James McCartan Snr.

Personal information
- Native name: Séamas Mac Artáin Mór (Irish)
- Born: County Down
- Height: 6 ft 0 in (183 cm)

Sport
- Sport: Gaelic football
- Position: Full-forward

Club
- Years: Club
- Glenn

Inter-county
- Years: County
- 1950s–1960s: Down

Inter-county titles
- Ulster titles: 6
- All-Irelands: 2
- NFL: 2

= James McCartan Snr =

Down Gaelic footballer (1938–2021)

James McCartan (1938 – 14 August 2021) was an Irish Gaelic footballer who played for his local Tullylish club and at senior level for the Down county team from the 1950s until the 1960s.

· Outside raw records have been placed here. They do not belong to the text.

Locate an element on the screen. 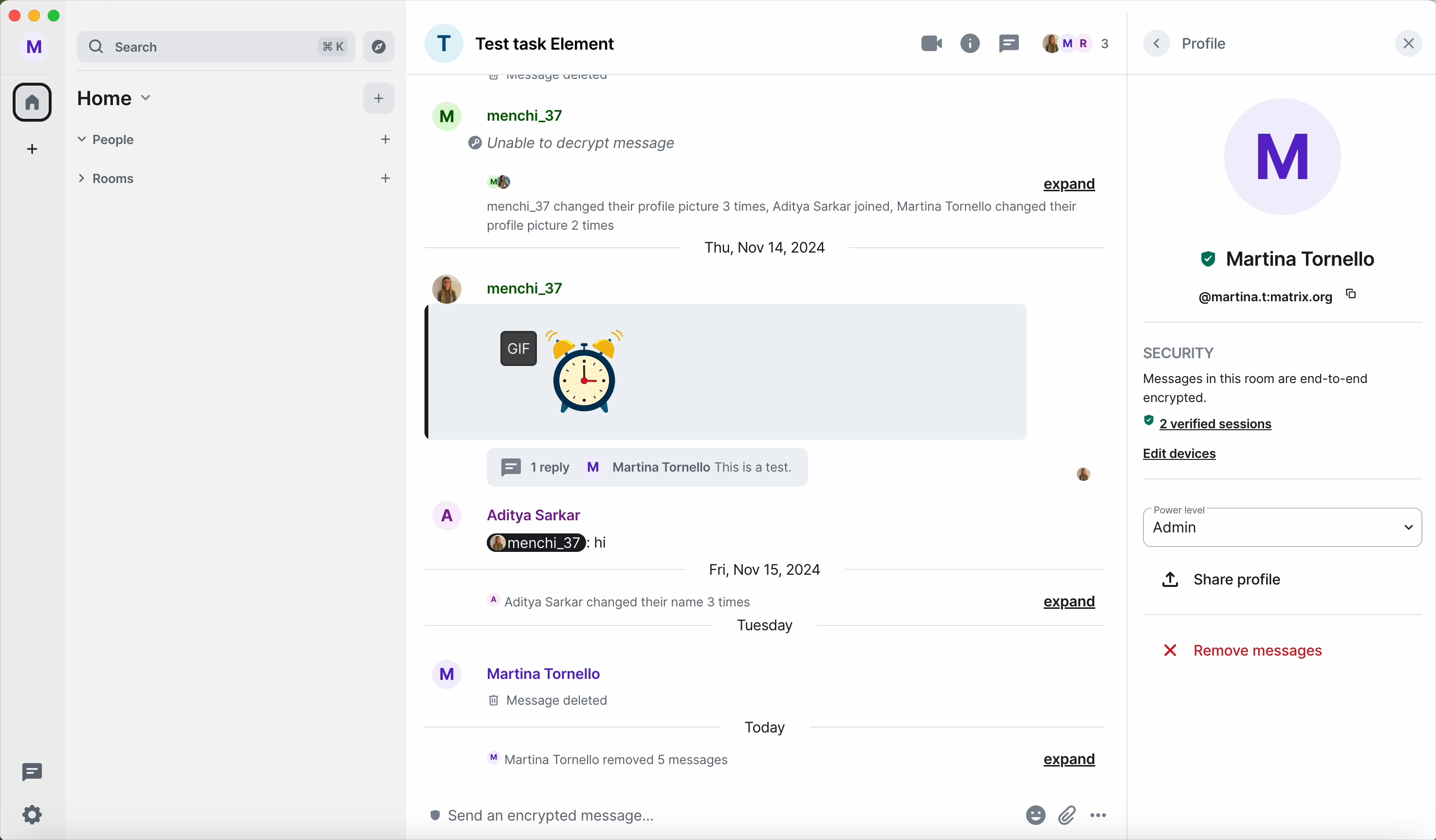 Image resolution: width=1436 pixels, height=840 pixels. attach file is located at coordinates (1068, 813).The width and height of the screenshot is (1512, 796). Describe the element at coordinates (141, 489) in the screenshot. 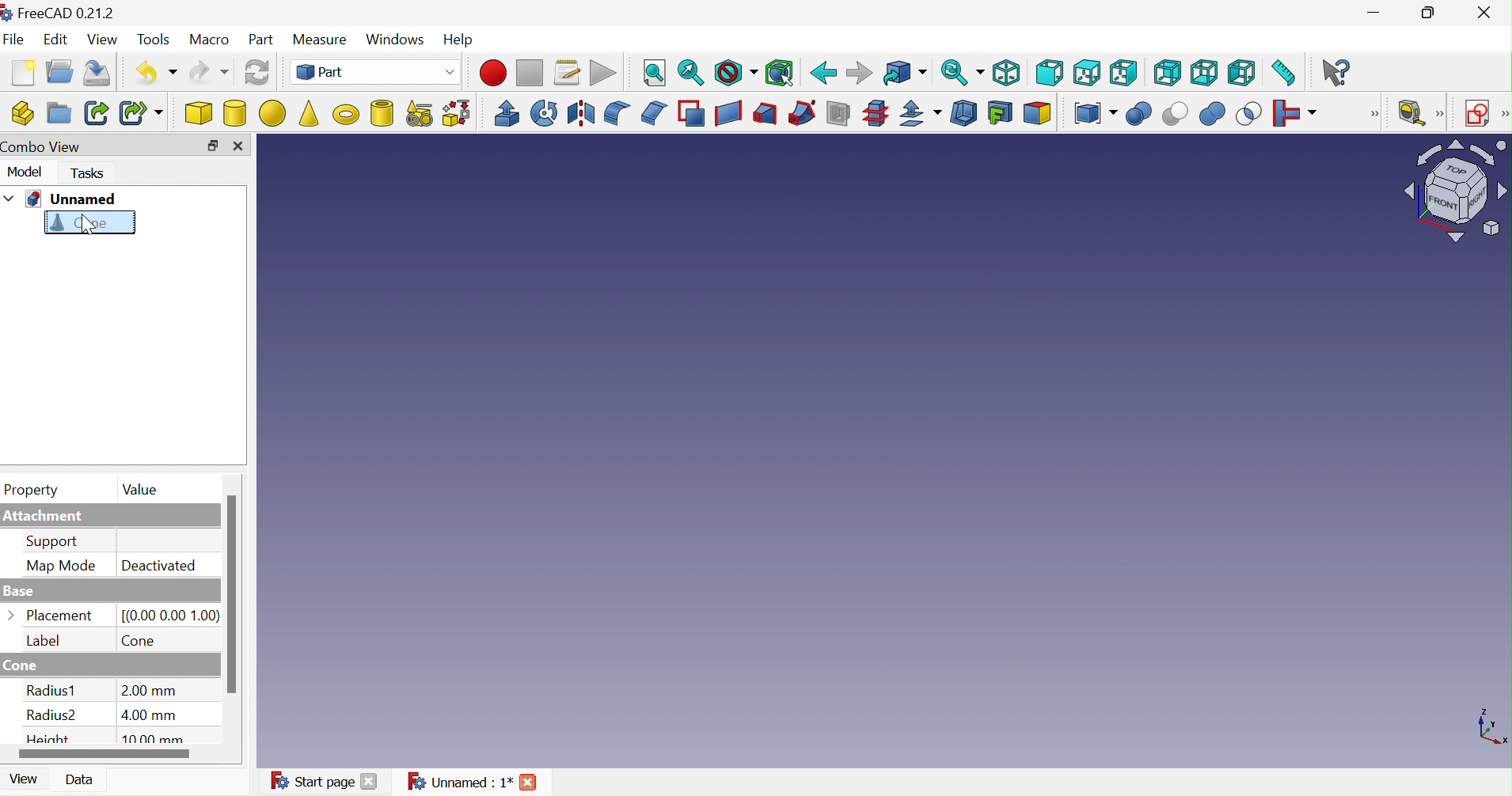

I see `Value` at that location.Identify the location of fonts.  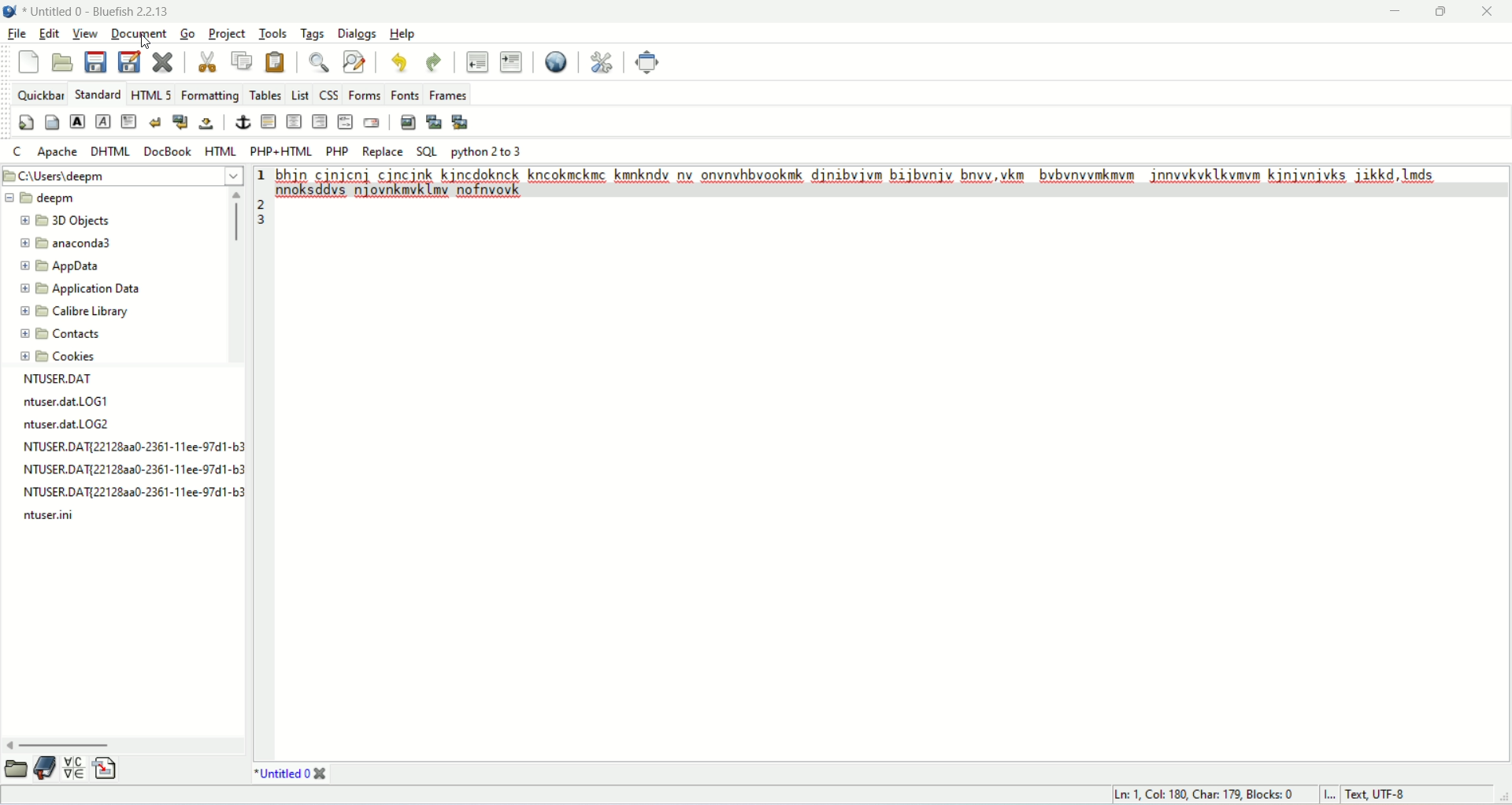
(403, 96).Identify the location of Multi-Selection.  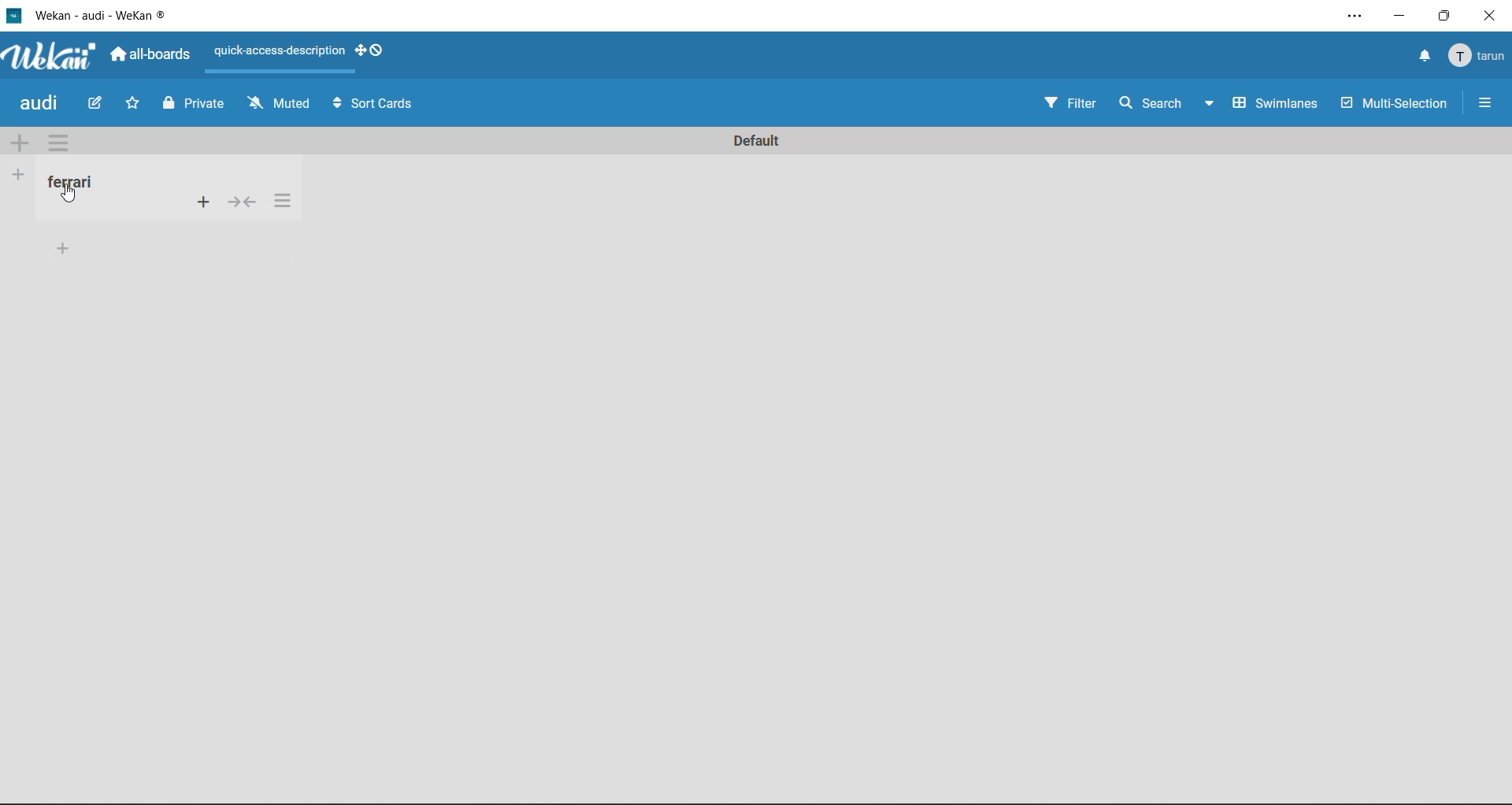
(1397, 106). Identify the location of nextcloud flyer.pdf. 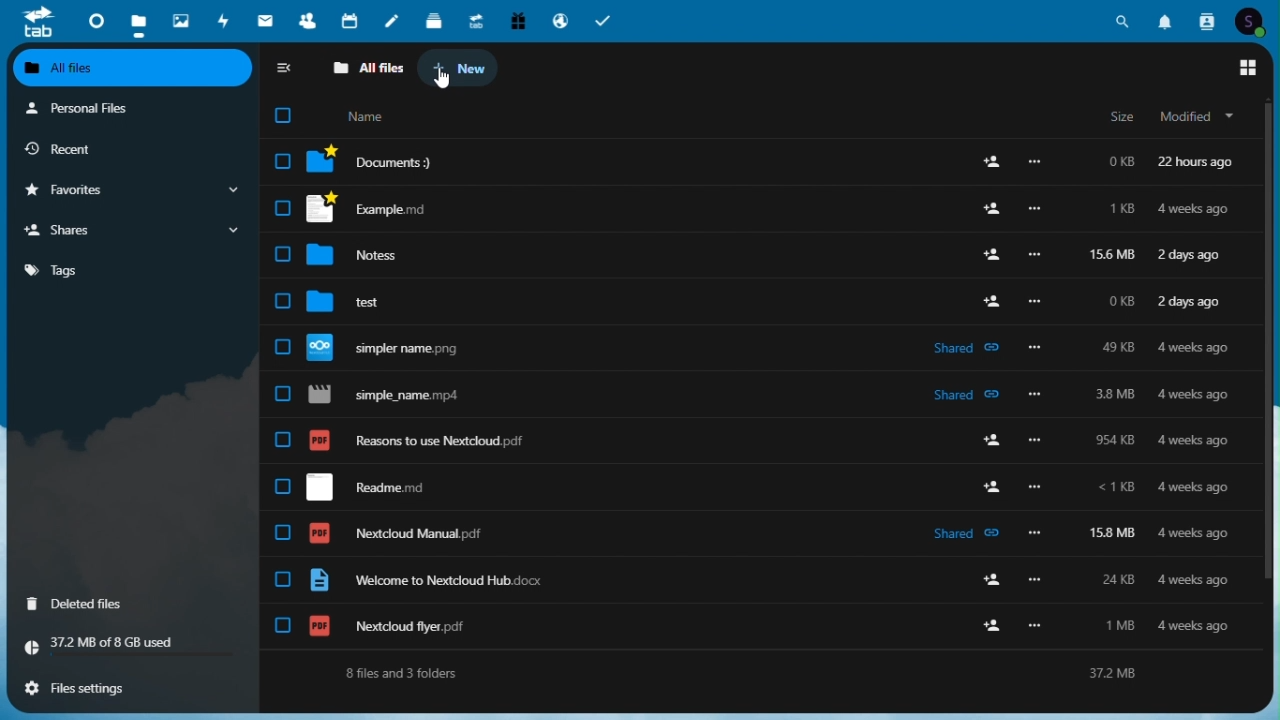
(407, 627).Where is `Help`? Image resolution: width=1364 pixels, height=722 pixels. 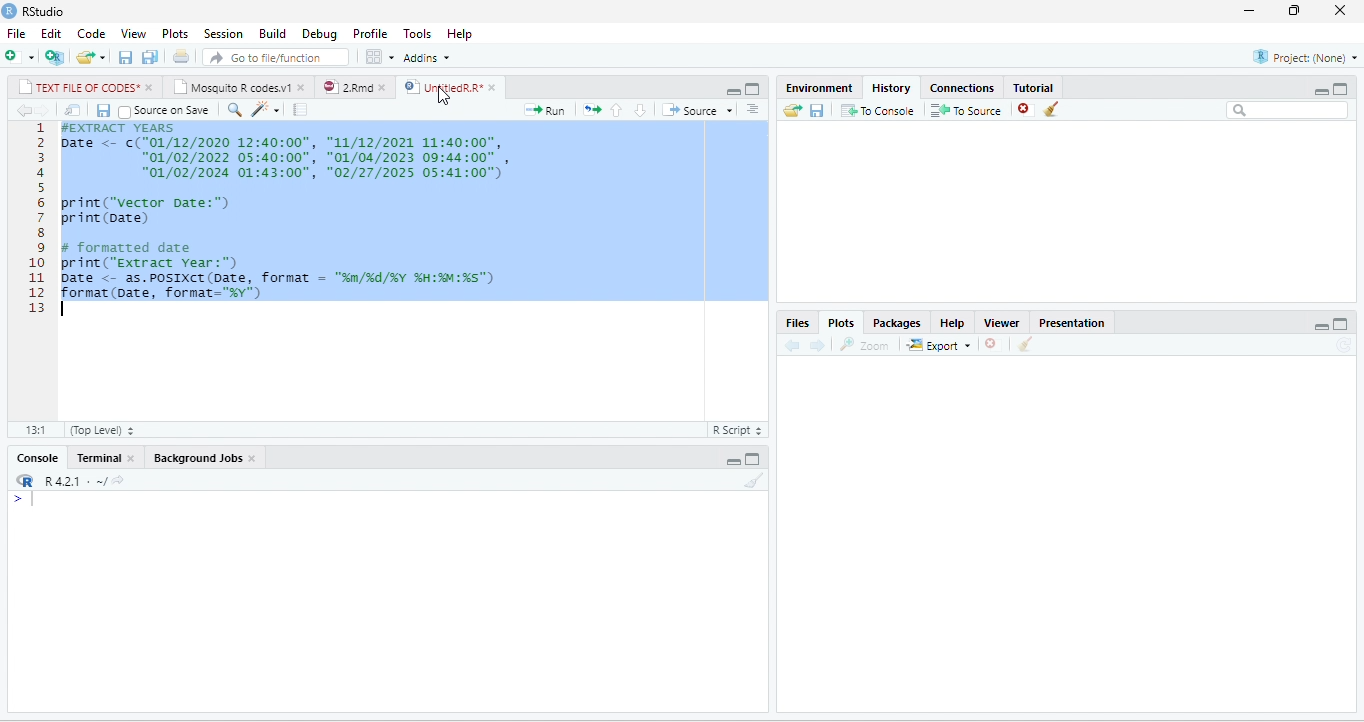
Help is located at coordinates (460, 35).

McCartan played primarily as a forward, and was a major figure in Down's All-Ireland SFC victories of 1960 and 1961. He also won Ulster SFC medals and two National League medals, in 1960 and 1962, while playing for his county team. He was Texaco Footballer of the Year for two consecutive years, in 1960 and 1961.

He won Railway Cup medals while representing Ulster.

Once his playing days came to an end he served as manager of Down during the 1980s when the team won the 1982–83 National Football League.

His son, also called James, won All-Ireland SFC medals while playing for Down in 1991 and 1994; Daniel the Second later managed Down, leading the team to the 2010 All-Ireland Senior Football Championship Final, before returning for a second, shorter, spell as manager in 2021. James the First's younger son Daniel also played for Down, including in the 2010 All-Ireland Senior Football Championship Final.

McCartan later became a greyhound trainer and won the 1978 Irish Cesarewitch with a greyhound called Gullion Lad. He died in August 2021.